Conantokin-G precursor and its role in γ-carboxylation by a vitamin K-dependent carboxylase from a Conus snail

Conantokin-G isolated from the marine snail Conus geographus is a 17-amino acid gamma-carboxyglutamate (Gla)-containing peptide that inhibits the N-methyl-D-aspartate receptor, We describe the cloning and sequence of conantokin-G cDNA and the possible role of the propeptide sequence, The cDNA encodes a 100-amino acid peptide, The N-terminal 80 amino acids constitute the prepro-sequence, and the mature peptide is derived from the remaining C-terminal residues after proteolysis, C-terminal amidation, and a unique posttranslational modification, gamma-carboxylation of glutamate residues to Gla, Mature conantokin-G peptide containing Glu residues (E.Con-G) in place of Gla is a poor substrate for the vitamin K-dependent gamma-glutamyl carboxylase (apparent K-m = 3.4 mM).

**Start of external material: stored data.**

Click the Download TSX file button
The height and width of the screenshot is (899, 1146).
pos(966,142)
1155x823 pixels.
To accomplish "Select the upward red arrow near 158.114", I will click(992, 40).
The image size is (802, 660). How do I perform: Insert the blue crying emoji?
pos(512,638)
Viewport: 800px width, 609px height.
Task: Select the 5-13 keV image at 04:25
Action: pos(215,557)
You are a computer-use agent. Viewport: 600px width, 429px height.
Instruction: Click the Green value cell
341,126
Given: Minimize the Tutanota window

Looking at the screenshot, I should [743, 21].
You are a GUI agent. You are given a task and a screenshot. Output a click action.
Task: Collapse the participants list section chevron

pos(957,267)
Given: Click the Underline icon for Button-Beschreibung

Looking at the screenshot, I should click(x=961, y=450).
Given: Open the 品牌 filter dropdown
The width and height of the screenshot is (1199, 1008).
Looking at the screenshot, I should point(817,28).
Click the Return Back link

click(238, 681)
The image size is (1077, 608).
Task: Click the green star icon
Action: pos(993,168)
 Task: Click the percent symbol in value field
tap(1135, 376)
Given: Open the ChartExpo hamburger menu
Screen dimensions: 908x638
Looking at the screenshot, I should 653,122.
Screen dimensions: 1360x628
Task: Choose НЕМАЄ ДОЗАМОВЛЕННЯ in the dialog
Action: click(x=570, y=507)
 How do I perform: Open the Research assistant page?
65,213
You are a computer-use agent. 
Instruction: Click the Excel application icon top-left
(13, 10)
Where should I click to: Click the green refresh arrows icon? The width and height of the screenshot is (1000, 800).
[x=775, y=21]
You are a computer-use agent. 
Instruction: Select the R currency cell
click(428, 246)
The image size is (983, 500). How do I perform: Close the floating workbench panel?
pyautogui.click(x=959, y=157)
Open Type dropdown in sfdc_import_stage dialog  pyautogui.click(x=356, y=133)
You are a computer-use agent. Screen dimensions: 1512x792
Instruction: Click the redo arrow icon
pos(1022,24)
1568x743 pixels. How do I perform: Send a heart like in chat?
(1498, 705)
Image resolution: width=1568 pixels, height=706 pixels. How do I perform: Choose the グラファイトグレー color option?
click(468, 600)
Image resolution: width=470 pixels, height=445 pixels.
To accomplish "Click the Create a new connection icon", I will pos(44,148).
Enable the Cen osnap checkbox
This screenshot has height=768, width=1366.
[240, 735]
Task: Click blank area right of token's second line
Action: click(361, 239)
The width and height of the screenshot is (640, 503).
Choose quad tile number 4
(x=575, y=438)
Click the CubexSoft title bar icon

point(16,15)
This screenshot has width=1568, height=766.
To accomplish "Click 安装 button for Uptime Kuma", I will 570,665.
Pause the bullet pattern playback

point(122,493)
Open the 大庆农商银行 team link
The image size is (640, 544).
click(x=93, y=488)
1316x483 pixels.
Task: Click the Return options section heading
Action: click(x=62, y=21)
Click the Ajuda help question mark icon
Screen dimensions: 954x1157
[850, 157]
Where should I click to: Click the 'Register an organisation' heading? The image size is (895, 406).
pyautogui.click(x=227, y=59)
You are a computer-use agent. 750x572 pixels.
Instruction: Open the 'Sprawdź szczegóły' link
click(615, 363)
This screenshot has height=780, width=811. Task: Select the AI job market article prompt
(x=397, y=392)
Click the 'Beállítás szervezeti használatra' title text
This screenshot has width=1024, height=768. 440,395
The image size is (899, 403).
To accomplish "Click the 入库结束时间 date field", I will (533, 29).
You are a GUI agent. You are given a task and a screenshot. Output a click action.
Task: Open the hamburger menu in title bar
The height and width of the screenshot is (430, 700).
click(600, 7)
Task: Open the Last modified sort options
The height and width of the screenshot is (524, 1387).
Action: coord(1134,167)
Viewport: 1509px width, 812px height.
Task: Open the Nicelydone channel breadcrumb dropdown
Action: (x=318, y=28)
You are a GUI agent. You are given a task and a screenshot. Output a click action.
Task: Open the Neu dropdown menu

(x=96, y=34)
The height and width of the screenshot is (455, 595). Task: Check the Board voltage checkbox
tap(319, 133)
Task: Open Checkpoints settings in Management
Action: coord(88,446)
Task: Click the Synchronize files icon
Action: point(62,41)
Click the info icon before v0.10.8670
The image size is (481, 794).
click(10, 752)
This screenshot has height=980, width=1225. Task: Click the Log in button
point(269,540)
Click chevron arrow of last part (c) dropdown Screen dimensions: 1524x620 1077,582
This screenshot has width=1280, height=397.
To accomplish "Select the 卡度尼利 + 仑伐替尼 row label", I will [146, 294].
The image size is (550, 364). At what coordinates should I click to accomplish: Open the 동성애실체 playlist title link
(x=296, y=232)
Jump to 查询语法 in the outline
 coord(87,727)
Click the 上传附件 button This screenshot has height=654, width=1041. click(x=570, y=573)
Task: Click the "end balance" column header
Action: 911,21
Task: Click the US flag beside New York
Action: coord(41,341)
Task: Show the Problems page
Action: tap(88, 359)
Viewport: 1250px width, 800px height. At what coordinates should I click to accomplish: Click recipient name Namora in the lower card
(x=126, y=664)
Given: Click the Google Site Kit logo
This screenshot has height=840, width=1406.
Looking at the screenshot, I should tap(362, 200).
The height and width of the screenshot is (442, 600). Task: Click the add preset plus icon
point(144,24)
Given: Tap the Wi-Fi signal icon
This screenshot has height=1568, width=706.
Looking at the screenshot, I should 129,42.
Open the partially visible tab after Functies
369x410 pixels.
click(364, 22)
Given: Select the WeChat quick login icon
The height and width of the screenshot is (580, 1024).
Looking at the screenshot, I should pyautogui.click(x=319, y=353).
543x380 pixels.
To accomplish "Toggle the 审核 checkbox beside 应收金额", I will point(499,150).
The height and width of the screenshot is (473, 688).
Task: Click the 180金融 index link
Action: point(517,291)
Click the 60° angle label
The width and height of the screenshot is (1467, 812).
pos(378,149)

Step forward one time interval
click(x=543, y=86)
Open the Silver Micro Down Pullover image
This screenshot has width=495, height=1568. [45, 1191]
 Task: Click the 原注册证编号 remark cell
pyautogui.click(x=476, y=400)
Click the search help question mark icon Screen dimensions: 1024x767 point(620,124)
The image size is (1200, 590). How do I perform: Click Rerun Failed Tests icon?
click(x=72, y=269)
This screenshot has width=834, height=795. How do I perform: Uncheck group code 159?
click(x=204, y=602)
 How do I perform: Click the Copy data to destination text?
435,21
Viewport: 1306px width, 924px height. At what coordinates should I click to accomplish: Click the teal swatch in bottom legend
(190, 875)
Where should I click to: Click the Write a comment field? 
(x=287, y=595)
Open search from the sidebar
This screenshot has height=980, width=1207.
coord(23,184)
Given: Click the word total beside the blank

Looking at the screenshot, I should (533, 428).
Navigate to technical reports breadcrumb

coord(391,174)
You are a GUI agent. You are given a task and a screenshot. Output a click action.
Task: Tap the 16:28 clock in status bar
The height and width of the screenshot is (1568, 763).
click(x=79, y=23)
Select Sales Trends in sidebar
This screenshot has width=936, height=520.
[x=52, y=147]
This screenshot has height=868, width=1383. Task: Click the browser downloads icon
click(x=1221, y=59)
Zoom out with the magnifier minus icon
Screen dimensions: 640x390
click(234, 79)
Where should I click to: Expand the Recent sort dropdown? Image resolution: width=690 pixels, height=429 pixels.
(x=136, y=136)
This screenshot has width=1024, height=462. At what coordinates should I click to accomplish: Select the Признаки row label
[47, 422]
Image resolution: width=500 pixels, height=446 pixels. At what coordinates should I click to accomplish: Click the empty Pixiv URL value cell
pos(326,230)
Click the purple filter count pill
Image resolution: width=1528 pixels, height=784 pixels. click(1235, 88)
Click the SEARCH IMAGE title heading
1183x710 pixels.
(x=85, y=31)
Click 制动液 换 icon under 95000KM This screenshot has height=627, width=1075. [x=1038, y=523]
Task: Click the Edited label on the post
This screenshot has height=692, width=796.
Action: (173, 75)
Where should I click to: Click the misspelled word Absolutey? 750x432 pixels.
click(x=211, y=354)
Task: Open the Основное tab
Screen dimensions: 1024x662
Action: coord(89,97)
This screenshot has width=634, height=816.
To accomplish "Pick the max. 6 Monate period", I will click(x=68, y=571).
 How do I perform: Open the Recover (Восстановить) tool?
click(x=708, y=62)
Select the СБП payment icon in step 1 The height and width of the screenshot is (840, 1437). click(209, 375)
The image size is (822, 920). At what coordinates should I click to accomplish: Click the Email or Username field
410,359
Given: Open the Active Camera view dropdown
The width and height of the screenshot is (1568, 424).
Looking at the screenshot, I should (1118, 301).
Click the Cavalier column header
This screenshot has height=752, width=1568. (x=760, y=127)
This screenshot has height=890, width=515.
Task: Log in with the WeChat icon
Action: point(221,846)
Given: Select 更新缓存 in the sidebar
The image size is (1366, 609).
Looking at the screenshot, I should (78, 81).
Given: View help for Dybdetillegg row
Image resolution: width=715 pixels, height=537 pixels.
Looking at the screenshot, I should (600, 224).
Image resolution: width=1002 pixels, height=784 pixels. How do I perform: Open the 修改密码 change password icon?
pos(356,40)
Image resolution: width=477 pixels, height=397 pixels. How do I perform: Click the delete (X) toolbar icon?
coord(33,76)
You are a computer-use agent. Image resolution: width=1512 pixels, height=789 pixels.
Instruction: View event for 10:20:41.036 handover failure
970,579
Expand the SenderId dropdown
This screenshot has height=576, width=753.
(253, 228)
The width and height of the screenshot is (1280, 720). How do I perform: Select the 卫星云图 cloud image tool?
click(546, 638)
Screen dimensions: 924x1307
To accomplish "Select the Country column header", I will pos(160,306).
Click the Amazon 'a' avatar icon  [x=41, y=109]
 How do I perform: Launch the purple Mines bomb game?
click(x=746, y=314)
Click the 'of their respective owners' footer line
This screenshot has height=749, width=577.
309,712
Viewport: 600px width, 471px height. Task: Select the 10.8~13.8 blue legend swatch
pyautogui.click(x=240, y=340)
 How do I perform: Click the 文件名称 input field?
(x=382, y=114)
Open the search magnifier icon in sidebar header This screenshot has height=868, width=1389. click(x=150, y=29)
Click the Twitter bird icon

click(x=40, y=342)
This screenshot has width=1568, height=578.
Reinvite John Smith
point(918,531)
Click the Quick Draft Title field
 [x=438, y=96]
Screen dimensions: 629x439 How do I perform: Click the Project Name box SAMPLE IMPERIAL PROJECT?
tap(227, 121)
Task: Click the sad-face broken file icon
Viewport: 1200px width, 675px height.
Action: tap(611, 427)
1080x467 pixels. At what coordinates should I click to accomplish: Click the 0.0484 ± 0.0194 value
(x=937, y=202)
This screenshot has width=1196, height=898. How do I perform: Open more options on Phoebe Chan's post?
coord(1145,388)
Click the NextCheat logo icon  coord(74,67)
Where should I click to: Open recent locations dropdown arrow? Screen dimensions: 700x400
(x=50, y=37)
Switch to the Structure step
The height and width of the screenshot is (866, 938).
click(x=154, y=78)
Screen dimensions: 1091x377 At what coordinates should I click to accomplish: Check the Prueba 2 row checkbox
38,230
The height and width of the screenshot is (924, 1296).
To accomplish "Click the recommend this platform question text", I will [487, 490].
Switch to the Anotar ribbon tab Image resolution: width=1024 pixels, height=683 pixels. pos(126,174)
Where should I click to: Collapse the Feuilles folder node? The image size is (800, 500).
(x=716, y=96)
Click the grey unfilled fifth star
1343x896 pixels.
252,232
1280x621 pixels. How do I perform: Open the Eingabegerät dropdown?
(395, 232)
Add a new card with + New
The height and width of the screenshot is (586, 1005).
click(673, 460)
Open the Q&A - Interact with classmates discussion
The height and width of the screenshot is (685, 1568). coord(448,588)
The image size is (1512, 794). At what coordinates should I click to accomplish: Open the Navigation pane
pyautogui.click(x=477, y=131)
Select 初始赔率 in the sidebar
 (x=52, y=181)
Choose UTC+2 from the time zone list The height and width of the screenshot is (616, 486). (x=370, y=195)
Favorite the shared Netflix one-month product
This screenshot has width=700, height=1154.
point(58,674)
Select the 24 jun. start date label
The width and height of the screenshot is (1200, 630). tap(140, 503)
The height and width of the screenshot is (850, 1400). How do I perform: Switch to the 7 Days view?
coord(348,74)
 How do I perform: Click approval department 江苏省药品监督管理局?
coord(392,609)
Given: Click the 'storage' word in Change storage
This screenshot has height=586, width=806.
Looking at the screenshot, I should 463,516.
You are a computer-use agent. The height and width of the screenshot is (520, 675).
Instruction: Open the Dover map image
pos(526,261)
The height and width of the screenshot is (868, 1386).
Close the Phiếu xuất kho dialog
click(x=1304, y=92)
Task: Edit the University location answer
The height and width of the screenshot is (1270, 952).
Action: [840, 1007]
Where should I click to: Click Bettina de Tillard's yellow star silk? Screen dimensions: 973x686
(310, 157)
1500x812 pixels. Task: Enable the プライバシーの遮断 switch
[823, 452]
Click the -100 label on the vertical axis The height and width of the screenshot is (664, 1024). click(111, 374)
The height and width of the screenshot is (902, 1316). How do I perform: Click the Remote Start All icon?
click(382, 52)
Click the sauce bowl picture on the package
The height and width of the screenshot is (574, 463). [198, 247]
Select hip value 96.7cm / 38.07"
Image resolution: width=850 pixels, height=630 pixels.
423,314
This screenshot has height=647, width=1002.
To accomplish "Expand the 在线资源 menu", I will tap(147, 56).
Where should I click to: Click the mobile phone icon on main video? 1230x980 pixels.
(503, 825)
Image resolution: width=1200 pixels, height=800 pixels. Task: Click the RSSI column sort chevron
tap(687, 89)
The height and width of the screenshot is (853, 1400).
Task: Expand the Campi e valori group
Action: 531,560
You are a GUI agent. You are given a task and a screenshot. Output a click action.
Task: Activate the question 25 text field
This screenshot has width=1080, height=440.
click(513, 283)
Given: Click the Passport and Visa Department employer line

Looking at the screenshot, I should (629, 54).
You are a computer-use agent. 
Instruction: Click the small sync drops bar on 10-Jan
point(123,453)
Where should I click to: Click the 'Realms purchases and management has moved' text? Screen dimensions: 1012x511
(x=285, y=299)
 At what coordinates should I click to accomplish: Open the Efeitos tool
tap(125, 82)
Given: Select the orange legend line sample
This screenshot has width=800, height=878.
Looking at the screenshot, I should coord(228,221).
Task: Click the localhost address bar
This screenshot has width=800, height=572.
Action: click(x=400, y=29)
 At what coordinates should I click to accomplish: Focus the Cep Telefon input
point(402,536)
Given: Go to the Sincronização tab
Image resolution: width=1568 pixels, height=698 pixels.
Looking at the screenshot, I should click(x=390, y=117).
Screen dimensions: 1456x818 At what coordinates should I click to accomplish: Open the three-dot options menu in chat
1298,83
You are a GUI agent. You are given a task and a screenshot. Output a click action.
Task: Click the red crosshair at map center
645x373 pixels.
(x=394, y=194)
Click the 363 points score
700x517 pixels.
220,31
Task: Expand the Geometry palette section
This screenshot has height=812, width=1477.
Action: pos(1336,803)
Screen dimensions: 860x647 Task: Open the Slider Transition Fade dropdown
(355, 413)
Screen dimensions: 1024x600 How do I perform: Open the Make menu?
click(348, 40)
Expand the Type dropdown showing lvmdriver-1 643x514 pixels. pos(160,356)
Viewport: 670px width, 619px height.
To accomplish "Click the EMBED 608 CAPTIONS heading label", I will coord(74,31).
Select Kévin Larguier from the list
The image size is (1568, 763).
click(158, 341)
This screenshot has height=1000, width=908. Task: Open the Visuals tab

Using peptides corresponding to different segments of the propeptide we investigated a potential role for the propeptide sequences in gamma-carboxylation. Propeptide segment -20 to -1 covalently linked to E.Con-G or the synthetic pentapeptide FLEEL increased their apparent affinities 2 orders of magnitude. These substrates are not efficiently carboxylated by the bovine microsomal gamma-glutamyl carboxylase, suggesting differences in specificities between the Conus and the mammalian enzyme. However, the role of propeptide in enhancing the efficiency of carboxylation is maintained.